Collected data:
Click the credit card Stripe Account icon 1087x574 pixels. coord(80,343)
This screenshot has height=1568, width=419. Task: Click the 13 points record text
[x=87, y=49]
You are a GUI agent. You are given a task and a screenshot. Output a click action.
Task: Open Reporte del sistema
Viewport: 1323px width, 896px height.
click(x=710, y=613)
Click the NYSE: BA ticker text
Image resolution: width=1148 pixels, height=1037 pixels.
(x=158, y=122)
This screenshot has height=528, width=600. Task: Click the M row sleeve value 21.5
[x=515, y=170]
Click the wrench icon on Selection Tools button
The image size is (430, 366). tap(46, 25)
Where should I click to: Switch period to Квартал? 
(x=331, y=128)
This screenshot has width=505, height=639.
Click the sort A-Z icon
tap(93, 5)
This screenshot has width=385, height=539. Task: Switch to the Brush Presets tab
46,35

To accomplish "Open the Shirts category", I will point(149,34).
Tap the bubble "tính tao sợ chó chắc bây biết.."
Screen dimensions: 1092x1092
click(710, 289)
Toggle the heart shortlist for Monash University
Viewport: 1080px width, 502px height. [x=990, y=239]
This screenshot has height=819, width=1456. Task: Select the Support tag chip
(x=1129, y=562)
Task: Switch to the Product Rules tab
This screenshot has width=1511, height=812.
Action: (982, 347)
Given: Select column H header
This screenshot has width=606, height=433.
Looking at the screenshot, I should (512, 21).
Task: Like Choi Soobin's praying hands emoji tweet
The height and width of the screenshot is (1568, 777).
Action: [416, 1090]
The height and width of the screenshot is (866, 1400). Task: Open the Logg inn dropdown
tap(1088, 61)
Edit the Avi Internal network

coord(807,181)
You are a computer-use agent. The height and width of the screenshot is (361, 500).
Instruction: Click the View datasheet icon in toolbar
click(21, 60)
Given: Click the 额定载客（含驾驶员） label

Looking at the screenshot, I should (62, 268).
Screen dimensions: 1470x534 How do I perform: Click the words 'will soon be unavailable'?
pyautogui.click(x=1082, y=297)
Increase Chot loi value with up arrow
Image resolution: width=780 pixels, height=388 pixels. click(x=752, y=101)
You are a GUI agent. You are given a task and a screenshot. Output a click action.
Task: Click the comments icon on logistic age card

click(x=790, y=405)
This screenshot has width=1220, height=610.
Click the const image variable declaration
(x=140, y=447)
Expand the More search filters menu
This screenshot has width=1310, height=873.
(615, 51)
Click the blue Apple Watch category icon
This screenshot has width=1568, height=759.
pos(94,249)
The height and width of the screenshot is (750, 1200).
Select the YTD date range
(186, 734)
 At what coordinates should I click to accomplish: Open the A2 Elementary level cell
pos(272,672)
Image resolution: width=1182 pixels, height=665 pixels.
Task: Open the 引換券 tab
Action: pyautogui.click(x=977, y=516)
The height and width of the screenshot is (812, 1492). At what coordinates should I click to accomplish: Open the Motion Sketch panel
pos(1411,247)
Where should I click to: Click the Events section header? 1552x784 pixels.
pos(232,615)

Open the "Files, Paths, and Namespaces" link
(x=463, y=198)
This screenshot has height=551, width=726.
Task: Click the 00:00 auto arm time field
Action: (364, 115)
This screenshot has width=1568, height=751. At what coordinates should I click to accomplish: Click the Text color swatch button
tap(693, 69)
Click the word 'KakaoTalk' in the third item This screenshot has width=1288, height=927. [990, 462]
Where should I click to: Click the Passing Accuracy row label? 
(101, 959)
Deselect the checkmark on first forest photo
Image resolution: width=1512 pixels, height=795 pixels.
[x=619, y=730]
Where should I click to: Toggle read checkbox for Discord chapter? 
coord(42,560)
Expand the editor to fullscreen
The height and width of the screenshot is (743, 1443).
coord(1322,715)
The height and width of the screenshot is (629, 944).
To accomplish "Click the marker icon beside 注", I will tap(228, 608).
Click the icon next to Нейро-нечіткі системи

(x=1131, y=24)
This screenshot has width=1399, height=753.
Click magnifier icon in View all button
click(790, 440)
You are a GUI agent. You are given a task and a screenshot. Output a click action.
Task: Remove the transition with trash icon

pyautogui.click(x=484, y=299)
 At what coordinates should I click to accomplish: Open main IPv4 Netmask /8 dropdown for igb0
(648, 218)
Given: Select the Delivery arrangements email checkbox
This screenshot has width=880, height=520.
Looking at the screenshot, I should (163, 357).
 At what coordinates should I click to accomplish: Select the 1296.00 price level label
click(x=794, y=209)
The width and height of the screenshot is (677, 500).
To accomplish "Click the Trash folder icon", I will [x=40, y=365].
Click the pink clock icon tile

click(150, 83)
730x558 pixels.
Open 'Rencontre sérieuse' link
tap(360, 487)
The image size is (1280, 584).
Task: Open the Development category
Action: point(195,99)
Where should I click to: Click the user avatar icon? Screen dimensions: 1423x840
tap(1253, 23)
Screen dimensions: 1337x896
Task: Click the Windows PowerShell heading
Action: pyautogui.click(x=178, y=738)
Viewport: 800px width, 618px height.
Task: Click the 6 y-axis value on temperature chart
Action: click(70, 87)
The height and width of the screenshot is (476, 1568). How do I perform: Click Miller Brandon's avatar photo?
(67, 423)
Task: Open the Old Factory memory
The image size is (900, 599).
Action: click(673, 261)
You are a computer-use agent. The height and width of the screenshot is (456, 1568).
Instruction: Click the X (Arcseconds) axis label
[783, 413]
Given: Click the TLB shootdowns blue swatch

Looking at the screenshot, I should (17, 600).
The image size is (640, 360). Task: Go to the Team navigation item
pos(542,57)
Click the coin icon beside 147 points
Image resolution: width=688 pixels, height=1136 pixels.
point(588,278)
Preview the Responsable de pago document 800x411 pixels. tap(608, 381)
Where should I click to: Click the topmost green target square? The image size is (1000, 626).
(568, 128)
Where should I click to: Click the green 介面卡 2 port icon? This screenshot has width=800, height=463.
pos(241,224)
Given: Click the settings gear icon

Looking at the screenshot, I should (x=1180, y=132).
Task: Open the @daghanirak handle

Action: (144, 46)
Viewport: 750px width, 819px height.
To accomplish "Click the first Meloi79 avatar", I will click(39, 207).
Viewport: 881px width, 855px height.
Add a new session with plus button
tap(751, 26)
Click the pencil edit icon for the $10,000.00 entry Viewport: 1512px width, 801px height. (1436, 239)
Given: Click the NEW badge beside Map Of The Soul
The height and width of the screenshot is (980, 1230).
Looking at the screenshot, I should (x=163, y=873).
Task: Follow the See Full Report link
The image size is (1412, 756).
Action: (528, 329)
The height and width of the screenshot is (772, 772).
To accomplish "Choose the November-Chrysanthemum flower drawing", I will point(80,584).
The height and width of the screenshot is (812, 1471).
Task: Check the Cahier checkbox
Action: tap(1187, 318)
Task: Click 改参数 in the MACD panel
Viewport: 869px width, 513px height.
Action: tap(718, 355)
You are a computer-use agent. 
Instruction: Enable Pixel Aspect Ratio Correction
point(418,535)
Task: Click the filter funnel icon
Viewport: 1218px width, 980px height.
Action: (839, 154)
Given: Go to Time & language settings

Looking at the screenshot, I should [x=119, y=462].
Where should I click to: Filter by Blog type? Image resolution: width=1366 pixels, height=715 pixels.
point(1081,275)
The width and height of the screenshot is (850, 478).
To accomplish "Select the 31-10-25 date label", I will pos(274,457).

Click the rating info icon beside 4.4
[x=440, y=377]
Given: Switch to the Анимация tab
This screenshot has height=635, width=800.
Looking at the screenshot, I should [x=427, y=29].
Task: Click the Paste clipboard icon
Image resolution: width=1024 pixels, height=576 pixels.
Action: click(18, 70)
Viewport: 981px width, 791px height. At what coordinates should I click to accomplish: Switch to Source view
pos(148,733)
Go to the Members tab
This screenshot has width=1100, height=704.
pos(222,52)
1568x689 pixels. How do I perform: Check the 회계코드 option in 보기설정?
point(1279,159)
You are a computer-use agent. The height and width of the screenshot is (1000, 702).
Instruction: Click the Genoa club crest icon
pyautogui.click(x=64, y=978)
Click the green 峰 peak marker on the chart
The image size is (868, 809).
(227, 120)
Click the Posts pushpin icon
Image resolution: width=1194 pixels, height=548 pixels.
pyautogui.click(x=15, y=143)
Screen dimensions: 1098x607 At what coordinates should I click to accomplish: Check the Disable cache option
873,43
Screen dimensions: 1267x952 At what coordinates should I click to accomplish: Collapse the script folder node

### Aim of the task
Which of the lines above include the word "Expand"? List those lines.

### Completed task
Expand the More search filters menu
Expand the editor to fullscreen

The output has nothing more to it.